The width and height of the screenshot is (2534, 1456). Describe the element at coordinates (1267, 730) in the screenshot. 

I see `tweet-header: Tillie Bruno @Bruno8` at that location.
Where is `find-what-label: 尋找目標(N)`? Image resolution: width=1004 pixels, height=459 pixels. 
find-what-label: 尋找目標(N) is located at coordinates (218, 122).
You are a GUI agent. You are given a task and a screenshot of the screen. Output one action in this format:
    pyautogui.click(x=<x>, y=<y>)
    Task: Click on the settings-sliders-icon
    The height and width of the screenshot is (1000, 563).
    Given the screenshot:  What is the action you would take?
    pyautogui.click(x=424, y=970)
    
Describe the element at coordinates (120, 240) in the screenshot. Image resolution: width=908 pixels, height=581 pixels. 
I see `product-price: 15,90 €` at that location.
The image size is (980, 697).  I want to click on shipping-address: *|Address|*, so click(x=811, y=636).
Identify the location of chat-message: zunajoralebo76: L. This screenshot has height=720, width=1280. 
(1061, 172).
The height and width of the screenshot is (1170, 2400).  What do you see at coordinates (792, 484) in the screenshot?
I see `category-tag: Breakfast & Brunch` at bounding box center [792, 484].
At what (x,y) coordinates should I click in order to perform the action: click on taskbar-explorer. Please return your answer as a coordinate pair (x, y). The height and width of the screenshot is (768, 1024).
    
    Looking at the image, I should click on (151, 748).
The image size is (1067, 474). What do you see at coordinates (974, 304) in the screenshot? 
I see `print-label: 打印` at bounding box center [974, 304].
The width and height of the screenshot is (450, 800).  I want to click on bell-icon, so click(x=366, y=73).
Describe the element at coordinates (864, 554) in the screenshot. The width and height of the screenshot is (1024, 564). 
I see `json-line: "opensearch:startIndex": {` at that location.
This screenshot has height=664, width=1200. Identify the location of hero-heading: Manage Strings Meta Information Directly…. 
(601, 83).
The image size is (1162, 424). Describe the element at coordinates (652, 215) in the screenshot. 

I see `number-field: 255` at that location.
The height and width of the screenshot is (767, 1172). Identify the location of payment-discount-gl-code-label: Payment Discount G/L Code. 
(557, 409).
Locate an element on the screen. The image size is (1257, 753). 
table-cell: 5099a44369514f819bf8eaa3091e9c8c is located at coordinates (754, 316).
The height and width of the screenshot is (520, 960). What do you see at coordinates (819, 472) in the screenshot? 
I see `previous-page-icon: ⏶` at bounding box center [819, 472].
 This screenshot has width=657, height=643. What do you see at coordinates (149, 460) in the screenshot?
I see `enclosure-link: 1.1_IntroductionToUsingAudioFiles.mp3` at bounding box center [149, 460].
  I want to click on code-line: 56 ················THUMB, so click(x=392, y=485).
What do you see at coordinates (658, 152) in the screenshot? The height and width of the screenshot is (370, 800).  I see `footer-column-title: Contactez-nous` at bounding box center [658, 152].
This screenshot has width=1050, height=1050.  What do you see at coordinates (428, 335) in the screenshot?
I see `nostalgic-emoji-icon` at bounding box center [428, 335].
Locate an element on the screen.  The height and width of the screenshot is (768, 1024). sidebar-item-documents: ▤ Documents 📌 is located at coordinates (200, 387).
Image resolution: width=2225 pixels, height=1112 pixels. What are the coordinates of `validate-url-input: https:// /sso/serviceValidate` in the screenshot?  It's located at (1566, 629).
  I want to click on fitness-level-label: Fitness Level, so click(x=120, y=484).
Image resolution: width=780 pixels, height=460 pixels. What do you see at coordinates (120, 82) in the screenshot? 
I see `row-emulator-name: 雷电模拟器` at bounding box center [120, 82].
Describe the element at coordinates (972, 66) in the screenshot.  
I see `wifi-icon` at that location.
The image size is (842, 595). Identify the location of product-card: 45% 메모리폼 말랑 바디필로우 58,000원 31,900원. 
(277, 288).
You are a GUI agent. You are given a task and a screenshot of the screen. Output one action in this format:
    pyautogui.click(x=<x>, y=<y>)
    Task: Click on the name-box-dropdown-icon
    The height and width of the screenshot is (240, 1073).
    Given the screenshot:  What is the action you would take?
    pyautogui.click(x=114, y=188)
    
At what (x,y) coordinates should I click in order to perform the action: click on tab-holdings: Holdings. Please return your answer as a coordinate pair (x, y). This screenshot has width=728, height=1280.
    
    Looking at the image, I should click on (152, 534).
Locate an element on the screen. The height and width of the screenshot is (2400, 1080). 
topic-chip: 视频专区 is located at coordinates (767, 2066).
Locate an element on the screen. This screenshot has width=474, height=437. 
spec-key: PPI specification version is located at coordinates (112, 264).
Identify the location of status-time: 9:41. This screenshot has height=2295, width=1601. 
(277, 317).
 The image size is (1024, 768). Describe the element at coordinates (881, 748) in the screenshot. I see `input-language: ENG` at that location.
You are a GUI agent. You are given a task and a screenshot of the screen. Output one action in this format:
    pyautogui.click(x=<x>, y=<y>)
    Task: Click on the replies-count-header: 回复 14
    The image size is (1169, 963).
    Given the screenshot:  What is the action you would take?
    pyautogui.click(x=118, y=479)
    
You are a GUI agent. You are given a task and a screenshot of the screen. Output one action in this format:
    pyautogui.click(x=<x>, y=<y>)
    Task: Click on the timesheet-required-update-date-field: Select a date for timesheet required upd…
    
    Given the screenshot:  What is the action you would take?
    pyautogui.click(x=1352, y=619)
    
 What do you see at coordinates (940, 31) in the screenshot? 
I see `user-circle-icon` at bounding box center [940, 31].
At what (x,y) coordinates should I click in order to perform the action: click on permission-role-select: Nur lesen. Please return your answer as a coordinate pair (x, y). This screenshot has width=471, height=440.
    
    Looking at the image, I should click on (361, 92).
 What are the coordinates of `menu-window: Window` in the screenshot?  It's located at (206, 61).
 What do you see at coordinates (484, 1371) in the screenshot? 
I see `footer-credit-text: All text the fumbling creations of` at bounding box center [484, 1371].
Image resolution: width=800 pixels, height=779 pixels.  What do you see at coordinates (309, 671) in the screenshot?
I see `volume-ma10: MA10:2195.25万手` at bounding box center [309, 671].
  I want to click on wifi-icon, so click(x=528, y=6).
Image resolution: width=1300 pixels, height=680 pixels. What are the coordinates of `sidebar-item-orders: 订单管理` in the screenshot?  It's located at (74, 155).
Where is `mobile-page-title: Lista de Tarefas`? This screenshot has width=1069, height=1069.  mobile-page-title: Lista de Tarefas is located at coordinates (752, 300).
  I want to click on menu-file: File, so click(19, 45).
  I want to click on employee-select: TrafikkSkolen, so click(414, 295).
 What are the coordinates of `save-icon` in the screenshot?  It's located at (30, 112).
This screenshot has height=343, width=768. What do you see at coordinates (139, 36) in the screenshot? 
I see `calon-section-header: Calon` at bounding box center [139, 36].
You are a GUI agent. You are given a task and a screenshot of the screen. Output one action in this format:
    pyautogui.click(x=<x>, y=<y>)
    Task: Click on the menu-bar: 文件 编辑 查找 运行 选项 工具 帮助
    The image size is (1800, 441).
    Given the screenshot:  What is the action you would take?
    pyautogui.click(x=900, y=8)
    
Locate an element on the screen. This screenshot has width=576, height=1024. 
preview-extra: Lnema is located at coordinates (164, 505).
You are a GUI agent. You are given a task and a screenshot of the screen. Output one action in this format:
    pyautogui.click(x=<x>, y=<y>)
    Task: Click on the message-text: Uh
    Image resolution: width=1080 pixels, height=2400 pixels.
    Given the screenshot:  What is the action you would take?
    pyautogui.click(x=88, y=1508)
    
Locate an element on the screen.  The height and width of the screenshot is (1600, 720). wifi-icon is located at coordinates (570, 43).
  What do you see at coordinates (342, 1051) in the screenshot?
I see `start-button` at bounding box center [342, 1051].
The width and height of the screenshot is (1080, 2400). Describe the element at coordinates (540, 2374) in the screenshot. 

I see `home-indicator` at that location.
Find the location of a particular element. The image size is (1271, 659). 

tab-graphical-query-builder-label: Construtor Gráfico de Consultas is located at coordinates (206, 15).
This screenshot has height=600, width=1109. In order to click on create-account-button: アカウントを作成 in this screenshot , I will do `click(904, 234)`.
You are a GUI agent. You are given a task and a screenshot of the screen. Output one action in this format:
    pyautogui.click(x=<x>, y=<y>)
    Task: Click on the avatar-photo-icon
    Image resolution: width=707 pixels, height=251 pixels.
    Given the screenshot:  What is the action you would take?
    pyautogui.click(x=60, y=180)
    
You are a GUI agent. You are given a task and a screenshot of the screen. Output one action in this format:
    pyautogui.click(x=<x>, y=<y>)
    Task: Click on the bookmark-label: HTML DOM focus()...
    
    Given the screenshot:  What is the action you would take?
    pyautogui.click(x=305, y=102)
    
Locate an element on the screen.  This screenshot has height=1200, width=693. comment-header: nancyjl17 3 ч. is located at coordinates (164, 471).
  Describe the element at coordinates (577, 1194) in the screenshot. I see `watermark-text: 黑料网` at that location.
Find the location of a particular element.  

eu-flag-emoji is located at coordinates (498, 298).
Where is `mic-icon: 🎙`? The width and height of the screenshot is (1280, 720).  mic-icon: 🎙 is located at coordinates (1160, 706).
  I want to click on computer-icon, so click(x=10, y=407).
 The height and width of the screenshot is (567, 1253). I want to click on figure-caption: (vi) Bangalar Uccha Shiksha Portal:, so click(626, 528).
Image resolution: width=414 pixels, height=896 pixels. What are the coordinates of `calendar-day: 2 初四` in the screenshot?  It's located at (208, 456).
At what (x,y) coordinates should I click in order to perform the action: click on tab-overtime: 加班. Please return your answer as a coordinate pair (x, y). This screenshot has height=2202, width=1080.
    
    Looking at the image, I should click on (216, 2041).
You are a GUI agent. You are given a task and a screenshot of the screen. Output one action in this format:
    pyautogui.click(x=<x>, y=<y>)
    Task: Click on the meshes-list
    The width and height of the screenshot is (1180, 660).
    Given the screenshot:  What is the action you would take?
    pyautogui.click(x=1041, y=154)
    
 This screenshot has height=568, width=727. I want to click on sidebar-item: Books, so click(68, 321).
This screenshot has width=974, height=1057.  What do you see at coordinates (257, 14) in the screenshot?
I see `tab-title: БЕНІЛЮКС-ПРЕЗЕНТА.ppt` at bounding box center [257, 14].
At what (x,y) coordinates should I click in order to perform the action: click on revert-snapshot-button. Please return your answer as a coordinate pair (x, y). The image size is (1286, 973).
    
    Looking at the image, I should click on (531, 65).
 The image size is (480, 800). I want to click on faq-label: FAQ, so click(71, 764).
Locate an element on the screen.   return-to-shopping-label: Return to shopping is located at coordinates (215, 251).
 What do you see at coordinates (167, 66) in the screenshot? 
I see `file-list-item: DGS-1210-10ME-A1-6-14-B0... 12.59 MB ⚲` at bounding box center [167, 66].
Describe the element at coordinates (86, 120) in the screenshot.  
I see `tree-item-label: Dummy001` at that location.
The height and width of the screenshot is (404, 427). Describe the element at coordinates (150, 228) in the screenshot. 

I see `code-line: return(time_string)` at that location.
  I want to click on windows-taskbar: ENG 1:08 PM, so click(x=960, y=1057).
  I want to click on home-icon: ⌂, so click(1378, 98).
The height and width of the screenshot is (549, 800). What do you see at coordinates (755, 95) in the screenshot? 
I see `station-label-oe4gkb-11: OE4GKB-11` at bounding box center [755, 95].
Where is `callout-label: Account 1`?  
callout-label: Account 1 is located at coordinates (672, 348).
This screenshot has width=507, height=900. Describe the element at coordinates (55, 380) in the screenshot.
--
Pull out every line above that contains the string "input", matching case exactly.

## Exercise solution
Image resolution: width=2225 pixels, height=1112 pixels. What are the coordinates of `validate-url-input: https:// /sso/serviceValidate` in the screenshot?  It's located at (1566, 629).
 The image size is (1024, 768). Describe the element at coordinates (881, 748) in the screenshot. I see `input-language: ENG` at that location.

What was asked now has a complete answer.